▶ _ВЫБРАННЫЙ ФРАГМЕНТ_:

#####

Чехов плюс… - [84]

Шрифт
Интервал

Повествовательные модели в прозе русского натурализма

Новизна материала при шаблонности и консерватизме в художественной его организации – особенность русского натурализма рубежа XIX—XX веков. Она проявилась не только в концепции литературного героя. В неменьшей степени это убийственное соединение проявилось в организации повествования в прозаических произведениях. И в этой сфере русский натурализм скорее обслуживал традиционные ожидания читающей публики, чем пролагал новые пути.

Поиски новых путей построения повествовательной фразы, конечно, велись – и опять эта новизна нащупывалась сразу несколькими авторами.

Так, заслуживают внимания те настойчивые указания, которые делал уже в новом веке П. Д. Боборыкин, стремясь «запатентовать» свой приоритет в использовании одного литературного приема, который в сознании читателей закрепился за Чеховым. «… кто по письму стоит между Толстым и Чеховым? <…> Ведь его язык, тон, склад фразы, ритм – не с неба же свалились?..» И пояснял далее, в чем состоял этот прием: «Я совсем изменил склад повествования, пропуская все и в объективных вещах через психику и умственный язык действующих лиц. Этого Вы не найдете ни у кого из моих старших. У Тургенева, у Толстого даже следа нет – совсем по-другому» (письмо А. А. Измайлову от 26 июня 1909 года).[367]

На новизне такого принципа построения и на своем праве считаться первым Боборыкин продолжал настаивать и в дальнейшем. В 1915 году, обращаясь к тому же адресату, он говорил о прозе Куприна: «…вижу у него прямо мой прием, когда он заставляет, например, читателя воспринимать образные восприятия, мысли и чувства, проводя их через «я» данного лица. Но не чеховский, а мой прием, который я в таком развитии первый вводил в нашу беллетристику, когда Чехову было всего 5 лет от роду. Я бы назвал это «субъективная объективация"».[368]

Итак, предлагать читателю образы, мысли и чувства преломленными через некую призму – конкретное воспринимающее сознание. Сейчас это называется «повествованием, организованным точкой зрения персонажа», «слитным повествованием». «Путь литературы XIX—XX вв. – путь от субъективности автора к субъективности персонажа»[369], – констатирует современный исследователь. Постепенно складываясь в русской прозе, именно через Чехова этот прием – повествование «в тоне» и «в духе» персонажей[370] – обогатил прозу XX века.

#####

▶ _НАБОР ДАННЫХ_:
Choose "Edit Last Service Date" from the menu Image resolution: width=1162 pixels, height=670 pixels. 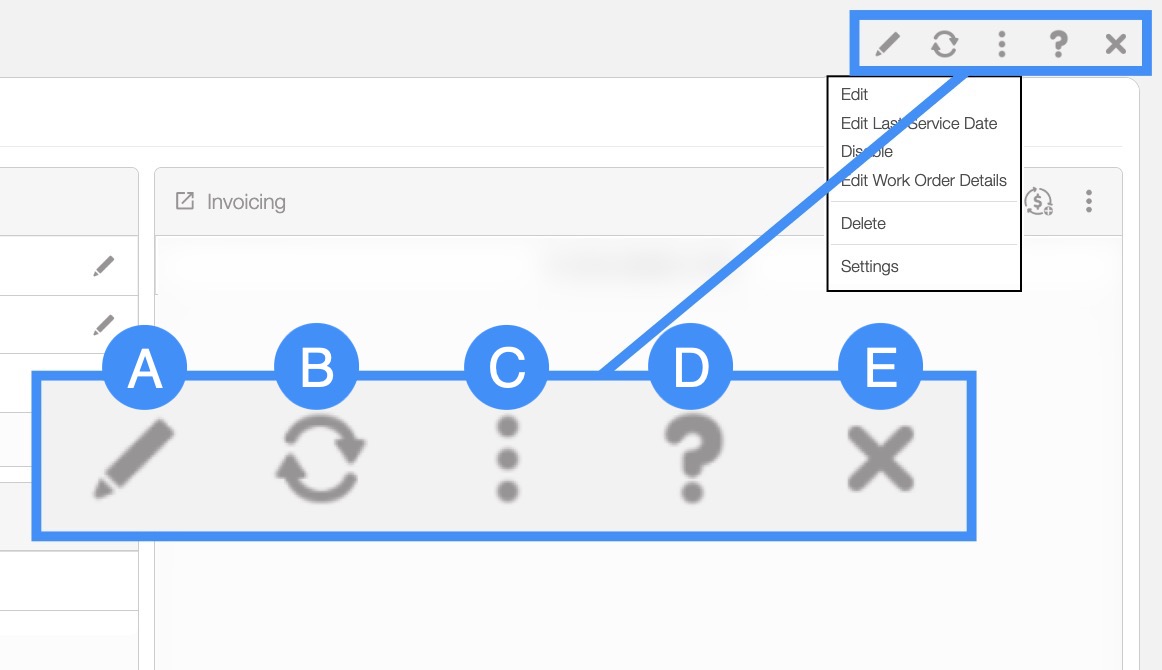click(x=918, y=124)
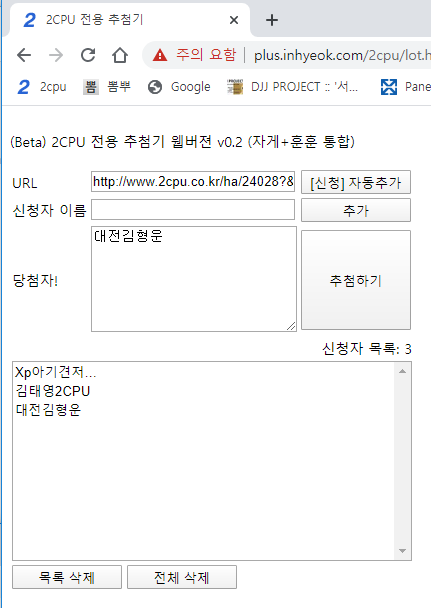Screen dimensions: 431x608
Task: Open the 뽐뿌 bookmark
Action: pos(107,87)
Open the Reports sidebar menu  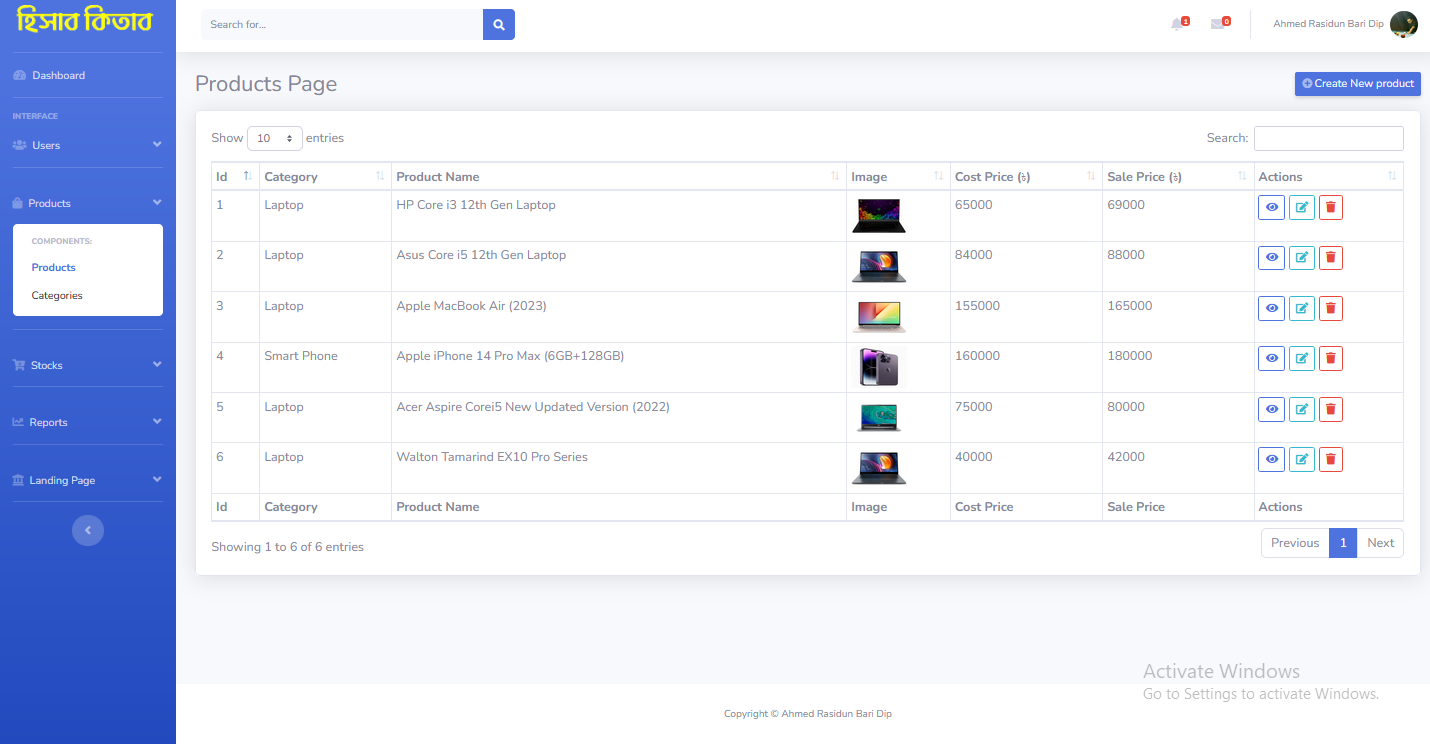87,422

#####

▶ _ЗАДАНИЕ 1_:
Согласуются ли с фрагментом о прозе русского натурализма утверждения (a), (b) и (c)? Для каждого ответьте «да» или «нет» и дословно приведите решающие слова фрагмента.
(a) В письме Измайлову Боборыкин утверждал, что у Тургенева и Толстого его приема нет.
(b) В 1915 году Боборыкин узнал свой прием в прозе Горького.
(c) По словам Боборыкина, он ввел этот прием, когда Чехову было десять лет.
▶ _ЗАДАНИЕ 2_: Допишите фрагмент о прозе русского натурализма, начав сразу после его последнего предложения.
Данные взяты из другого источника.

▶ _ОТВЕТ 1_:
(a) Да: «У Тургенева, у Толстого даже следа нет – совсем по-другому».
(b) Нет: «В 1915 году, обращаясь к тому же адресату, он говорил о прозе Куприна».
(c) Нет: «когда Чехову было всего 5 лет от роду».

▶ _ОТВЕТ 2_:
Претензия Боборыкина на приоритет в новаторстве и обоснованна, и нет.

Если открыть почти любую страницу его поздних романов, нельзя не заметить обилия кавычек – указаний на цитаты из мыслей и высказываний героев.

«Купчиной» он себя не считал, а признавал себя практиком из крестьян, «с идеями».

Серафима умоляла его не «виниться первому»; он ее успокаивал, предоставил ей «уладить все».

Да, он почти пугался того, как эта женщина «захлеснула» его.

Когда Теркин окликнул Антона Пантелеича, тот собирался высказать свое душевное довольство, что вот и ему привелось попасть к человеку «с понятием» и «с благородством в помышлениях», при «большой быстроте хозяйственного соображения». Он любил выражаться литературно… («Василий Теркин», 1892).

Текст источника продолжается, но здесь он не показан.